Example #1 of Media Bias. This amusing little stumble, reported by the San Francisco Chronicle, was enunciated by a prominent politician in the past several days. http://www.sfgate.com/cgi-bin/article.cgi?file=/chronicle/archive/2003/09/18/MN253560.DTL “My vision is to make the most diverse state on earth, and we have people from every planet on the earth in this state. We have the sons and daughters of every, of people from every planet, of every country on earth,” he said.

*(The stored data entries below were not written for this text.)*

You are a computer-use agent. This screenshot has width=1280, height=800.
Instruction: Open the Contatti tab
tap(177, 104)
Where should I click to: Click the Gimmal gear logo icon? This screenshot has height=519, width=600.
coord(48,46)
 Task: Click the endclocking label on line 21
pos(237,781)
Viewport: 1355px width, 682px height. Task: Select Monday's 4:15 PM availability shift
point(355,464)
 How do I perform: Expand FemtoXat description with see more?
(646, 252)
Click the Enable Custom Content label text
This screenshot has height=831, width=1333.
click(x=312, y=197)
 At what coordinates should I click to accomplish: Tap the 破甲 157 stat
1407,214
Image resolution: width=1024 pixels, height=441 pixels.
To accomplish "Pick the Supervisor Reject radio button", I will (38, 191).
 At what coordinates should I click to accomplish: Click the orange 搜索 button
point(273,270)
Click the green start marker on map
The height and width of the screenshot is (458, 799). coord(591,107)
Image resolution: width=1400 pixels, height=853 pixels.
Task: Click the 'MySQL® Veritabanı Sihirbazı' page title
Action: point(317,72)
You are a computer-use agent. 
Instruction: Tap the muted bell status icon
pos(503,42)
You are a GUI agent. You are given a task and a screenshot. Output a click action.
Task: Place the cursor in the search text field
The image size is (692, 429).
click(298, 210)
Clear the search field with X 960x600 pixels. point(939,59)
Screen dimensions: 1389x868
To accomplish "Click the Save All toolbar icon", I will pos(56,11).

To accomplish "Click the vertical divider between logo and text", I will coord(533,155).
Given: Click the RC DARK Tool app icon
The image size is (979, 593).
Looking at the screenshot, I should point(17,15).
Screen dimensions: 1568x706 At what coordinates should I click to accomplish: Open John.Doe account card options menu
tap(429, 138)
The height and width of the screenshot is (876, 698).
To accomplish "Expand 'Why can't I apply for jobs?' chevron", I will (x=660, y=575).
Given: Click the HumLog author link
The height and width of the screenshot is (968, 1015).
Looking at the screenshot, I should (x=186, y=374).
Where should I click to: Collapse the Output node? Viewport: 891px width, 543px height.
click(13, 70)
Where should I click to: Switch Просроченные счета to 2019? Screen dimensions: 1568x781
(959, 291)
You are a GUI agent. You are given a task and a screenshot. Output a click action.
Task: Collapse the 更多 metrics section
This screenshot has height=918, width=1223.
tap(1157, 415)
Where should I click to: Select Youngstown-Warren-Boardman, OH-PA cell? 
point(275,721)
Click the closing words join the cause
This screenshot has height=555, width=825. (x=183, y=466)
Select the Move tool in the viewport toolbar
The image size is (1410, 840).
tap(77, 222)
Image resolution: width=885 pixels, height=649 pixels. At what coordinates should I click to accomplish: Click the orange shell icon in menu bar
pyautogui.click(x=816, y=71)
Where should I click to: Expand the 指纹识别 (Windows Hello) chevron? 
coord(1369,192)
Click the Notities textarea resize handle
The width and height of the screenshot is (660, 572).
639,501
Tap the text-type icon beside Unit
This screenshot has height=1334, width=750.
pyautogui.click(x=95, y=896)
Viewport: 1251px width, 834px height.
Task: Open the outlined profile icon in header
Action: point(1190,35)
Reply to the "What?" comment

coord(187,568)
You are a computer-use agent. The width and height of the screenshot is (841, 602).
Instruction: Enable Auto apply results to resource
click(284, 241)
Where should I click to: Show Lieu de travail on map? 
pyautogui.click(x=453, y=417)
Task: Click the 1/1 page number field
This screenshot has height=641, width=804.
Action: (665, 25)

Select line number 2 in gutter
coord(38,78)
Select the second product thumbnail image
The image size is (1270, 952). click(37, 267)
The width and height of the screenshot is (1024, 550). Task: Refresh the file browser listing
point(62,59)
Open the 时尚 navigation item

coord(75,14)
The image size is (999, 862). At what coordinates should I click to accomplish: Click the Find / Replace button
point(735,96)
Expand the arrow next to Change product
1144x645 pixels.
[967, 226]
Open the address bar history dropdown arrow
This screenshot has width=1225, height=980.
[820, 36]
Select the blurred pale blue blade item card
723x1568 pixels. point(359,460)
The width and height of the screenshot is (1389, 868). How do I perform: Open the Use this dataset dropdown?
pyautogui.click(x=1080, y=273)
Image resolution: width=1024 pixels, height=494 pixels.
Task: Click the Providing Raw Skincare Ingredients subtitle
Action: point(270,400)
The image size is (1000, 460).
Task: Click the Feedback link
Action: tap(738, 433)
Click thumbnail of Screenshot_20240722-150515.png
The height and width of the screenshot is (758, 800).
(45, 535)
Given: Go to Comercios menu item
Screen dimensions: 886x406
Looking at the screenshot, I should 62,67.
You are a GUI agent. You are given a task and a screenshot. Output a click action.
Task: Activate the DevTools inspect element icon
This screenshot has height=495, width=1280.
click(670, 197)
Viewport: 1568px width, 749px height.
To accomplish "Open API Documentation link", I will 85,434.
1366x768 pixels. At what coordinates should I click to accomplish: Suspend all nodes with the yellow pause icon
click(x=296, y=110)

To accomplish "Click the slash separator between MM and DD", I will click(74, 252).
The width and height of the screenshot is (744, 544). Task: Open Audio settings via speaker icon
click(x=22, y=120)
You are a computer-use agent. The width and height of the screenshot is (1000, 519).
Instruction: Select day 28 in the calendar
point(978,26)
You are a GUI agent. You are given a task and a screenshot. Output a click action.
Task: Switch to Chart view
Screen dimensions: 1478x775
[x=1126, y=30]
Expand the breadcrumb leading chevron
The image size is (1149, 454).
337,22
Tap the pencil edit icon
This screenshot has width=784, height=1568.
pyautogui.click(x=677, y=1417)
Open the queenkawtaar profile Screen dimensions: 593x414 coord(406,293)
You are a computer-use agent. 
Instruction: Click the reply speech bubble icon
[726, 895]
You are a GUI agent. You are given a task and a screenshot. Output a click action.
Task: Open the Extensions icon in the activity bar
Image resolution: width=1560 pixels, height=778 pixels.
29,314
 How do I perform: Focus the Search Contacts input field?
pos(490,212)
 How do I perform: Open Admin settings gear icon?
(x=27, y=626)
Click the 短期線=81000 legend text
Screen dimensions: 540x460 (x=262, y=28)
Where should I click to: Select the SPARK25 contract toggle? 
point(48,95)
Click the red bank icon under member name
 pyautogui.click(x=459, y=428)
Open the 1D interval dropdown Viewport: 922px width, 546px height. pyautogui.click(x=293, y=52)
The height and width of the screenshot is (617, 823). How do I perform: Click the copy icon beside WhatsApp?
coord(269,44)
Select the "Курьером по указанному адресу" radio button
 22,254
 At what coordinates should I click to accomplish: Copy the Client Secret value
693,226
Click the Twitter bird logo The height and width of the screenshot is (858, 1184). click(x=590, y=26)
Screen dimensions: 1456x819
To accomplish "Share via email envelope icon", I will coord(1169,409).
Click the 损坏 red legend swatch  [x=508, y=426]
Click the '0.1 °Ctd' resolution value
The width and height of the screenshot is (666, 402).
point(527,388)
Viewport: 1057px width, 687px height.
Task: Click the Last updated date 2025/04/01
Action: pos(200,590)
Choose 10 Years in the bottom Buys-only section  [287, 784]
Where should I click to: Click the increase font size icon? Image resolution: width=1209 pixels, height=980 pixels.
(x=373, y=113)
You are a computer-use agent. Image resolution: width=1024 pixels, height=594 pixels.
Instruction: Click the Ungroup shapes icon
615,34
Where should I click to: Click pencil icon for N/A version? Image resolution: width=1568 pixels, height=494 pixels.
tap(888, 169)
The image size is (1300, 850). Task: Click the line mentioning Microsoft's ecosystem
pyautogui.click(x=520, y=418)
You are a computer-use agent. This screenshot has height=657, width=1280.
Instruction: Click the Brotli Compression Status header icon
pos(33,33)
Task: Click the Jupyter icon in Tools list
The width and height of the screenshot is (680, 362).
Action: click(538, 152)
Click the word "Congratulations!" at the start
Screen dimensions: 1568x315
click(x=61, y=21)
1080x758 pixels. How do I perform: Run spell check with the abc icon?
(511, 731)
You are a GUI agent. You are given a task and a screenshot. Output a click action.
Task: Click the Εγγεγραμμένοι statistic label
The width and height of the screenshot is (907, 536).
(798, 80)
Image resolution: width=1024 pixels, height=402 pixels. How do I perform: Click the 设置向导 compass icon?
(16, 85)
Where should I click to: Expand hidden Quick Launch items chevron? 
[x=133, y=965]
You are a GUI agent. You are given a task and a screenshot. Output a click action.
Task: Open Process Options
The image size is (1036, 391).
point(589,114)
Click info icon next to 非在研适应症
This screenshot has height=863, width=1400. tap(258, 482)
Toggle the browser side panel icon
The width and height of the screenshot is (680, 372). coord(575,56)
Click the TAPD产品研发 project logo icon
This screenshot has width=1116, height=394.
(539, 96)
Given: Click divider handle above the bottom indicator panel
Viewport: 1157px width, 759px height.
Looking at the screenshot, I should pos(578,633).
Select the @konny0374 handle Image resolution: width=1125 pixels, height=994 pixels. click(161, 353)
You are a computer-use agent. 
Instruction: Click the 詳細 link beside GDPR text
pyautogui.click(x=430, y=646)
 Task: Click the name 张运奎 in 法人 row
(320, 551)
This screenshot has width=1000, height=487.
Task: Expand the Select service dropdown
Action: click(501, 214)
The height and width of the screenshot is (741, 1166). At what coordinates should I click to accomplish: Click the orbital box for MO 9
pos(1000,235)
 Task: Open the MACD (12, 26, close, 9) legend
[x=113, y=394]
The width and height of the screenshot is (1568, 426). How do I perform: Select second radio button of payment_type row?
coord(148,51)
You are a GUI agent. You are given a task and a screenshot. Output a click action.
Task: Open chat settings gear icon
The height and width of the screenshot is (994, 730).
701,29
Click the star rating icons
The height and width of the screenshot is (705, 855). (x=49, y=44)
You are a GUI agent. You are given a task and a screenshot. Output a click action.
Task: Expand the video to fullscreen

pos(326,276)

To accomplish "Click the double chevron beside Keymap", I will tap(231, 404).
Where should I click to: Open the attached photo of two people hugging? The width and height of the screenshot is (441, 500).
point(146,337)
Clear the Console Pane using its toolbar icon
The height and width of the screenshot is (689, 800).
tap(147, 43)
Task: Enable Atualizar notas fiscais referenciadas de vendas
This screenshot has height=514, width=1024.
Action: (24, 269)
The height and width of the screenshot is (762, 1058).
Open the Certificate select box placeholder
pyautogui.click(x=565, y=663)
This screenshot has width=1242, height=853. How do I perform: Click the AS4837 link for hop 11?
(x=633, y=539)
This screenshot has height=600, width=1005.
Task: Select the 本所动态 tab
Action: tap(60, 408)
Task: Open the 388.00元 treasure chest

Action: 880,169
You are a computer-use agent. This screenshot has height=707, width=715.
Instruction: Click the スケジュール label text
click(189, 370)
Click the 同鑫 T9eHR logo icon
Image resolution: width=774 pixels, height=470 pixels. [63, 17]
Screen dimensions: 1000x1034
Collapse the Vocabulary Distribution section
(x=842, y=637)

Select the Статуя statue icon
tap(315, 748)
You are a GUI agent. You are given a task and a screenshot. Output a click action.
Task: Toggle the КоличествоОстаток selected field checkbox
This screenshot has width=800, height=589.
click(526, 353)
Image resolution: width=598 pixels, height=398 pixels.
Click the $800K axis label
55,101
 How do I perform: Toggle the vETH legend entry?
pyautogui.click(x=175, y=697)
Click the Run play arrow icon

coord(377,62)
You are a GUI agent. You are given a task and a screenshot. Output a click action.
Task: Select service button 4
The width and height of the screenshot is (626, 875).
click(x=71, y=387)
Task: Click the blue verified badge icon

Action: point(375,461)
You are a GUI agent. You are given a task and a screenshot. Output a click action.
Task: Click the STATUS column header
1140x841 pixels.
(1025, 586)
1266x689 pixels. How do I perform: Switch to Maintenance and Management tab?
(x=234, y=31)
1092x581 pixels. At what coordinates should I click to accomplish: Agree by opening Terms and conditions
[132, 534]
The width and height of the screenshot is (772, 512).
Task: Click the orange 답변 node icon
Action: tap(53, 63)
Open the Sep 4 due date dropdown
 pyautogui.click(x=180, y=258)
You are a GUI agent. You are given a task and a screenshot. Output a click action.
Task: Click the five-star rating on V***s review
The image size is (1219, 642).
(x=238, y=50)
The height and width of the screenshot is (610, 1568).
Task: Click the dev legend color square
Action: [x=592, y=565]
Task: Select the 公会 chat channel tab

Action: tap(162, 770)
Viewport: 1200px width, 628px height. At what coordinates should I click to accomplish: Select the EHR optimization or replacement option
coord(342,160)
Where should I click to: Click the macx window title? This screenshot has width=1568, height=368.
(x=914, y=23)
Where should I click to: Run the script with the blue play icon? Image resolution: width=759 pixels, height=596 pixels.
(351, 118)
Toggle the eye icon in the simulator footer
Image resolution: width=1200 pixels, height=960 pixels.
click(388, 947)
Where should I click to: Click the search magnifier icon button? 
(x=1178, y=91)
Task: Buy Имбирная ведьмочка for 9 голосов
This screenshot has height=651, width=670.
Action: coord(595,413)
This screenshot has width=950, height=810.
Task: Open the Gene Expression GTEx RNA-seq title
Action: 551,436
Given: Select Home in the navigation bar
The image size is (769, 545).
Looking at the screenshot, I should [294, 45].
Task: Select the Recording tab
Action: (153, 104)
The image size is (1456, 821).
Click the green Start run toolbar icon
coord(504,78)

The politician in question enunciated the same mistake two times in a row. Had this been said by George Bush, it would have been all over the news as evidence of his alleged stupidity. Had it been uttered by Dan Quayle, I shudder to think of how often it would have been repeated. But, it was said by Gray Davis, Democrat. Reporters are unwilling to characterize Democrats as stupid.
Example 2.
This was said by a much ballyhooed late entrant into the field as a Democratic Presidential candidate, and a man who has been lauded for his intellect:
The Bush tax cuts weren’t fair. The people that need the money and deserve the money are the people who are paying less, not the people who are paying more. I thought this country was founded on a principle of progressive taxation. In other words, it’s not only that the more you make, the more you give, but proportionately more because when you don’t have very much money, you need to spend it on the necessities of life.
General Wesley Clark said this. The lack of coverage speaks volumes. Somehow I slept through the class session in American History where they explained just how the country was founded “on a principle of progressive taxation.” “No Taxation Without Progressivity,” was that the big slogan? In fact, the original Constitution, prohibited federal direct taxes except when apportioned among the states by population, and this was eventually interpreted as prohibiting all federal income taxes (progressive or not). It took the Sixteenth Amendment in 1913 to undo that. This was not a constraint on state governments, but I can think of no instance where any state passed any sort of “Progressive” income tax within the least the first two generations after the Founders. In fact, the preferred method of Federal taxation at the time, excise taxes on imports and exports, tended to hit middle and lower class purchasers the hardest (much like sales tax on food), unless they were levied solely on goods such purchasers could not afford anyway (in which case you still had deleterious effects on income and jobs, much like how the famous yacht tax killed the U.S. yacht-building industy).
Once again, had this been a Republican, he would have been excorciated. My point actually isn’t that either of these remarks proves the speakers are stupid. In both cases, I’m fairly sure they are not. And neither are Bush or Quayle. I went to law school with Dan Quayle’s son – bright kid. But in both above cases, I would bet you dollars to donuts that press coverage would have been much heavier, and much more negative, if the speakers were Republicans. The press simply needs to characterize Republicans as stupid in order to characterize conservative ideals and ideas as “simplistic,” and to stroke their own egos for disagreeing with such “simplistic” ideas.
When one is speaking in public and peppered with questions, it seems misspeaking would be a relatively common occurence. I have heard absurd things come out of Professors’ mouths. I have said things I know were untrue, and used the wrong word even when I knew the correct one. Some politicians ARE stupid. But a misstatement, or even a bunch of them, really doesn’t prove much. Or, to say it another way, don’t “misunderestimate” people based on a slip of the tongue.